I started this one yesterday.
Four mangoes, peeled and chopped
The zest and juice of a lemon
Four pounds of sugar
Two gallons of water
Two Campden Tablets
2 tsp yeast nutrient
Packet of wine yeast
First I peeled and chopped the mangoes, zested and juiced the lemon, then brought one gallon of water and the four pounds of sugar to a boil and poured it over the fruit to set the color. The other gallon of water and the crushed Campden tablets went into the primary fermenter then the cooled fruit/sugar solution. I pitched half the yeast this morning, and will add the rest tonight.

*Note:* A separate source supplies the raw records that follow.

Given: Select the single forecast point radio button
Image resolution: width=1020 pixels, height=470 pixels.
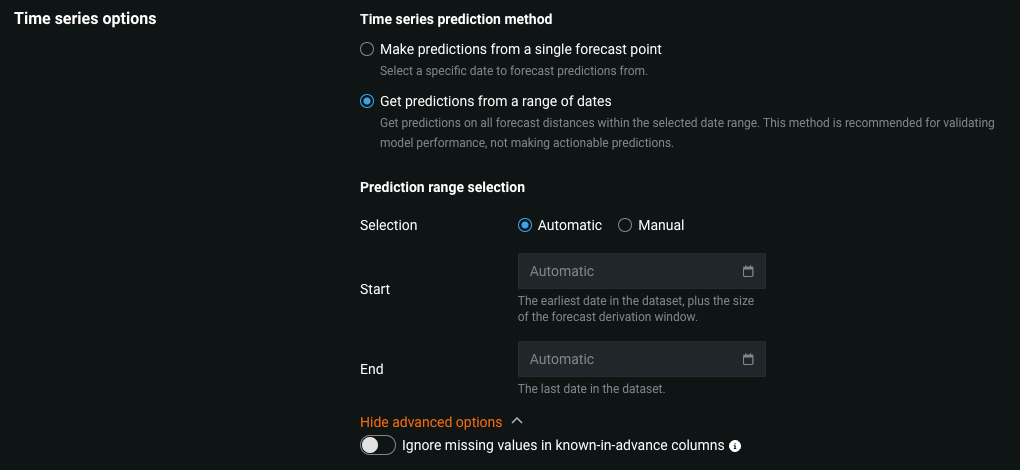Looking at the screenshot, I should (x=367, y=49).
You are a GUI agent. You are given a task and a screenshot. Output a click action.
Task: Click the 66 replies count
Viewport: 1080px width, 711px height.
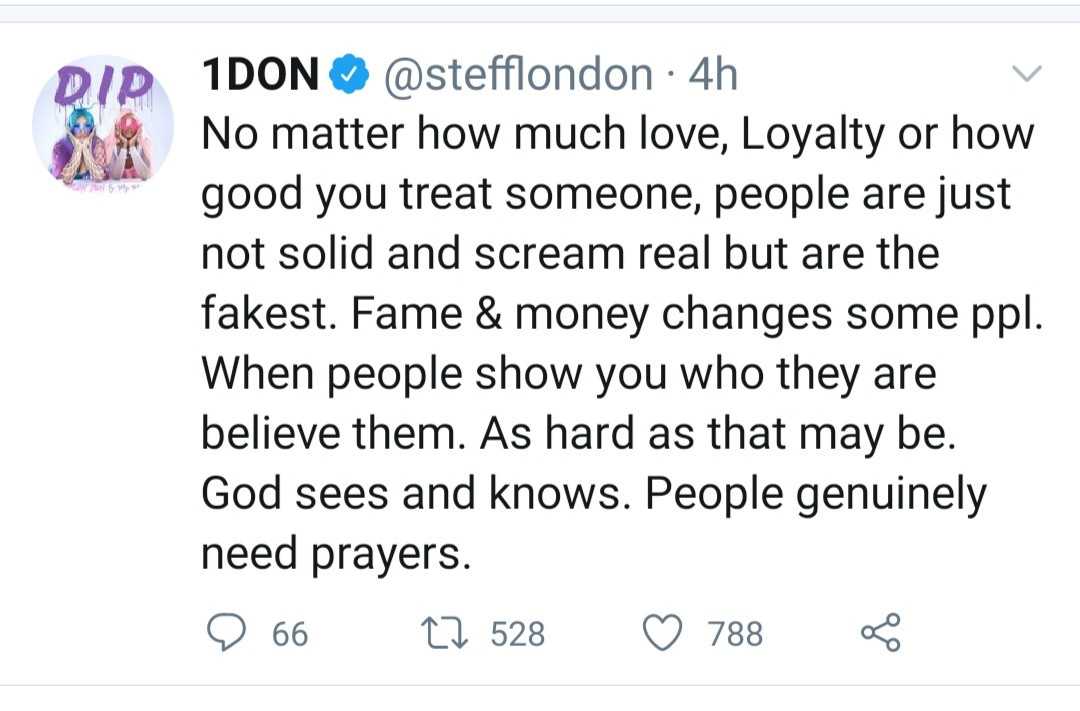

The first pitch took and there is already motion in the ocean of mango wine. The second half of the yeast should really get things going now.
That sounds delicious!
Sounds yummy. Can't wait to try it.
Let me know how this turns out. I have a large mango tree heavy with fruit in my backyard that I could use!
That and I'm tired of turning it into preserves and chutney.
I made a small batch of this before, it comes out great! And strong, by the way. I set the color, but I'm kind of regretting it, the early batch was clear as water. I think the clear batch looked better. This wine works great in sloppy joes, pulled pork, or bbq sauce. Here are a couple recipes. http://winemaking.jackkeller.net/reques57.asp (http://winemaking.jackkeller.net/reques57.asp)
Jack Keller has the best winemaking site out there in my opinion. Hugs, Devlyn
Thank you Devlyn, I'll probably be sharing the recipe with my father (our family braumeister). Maybe I could make it into a bonding experience. I look forward to the results!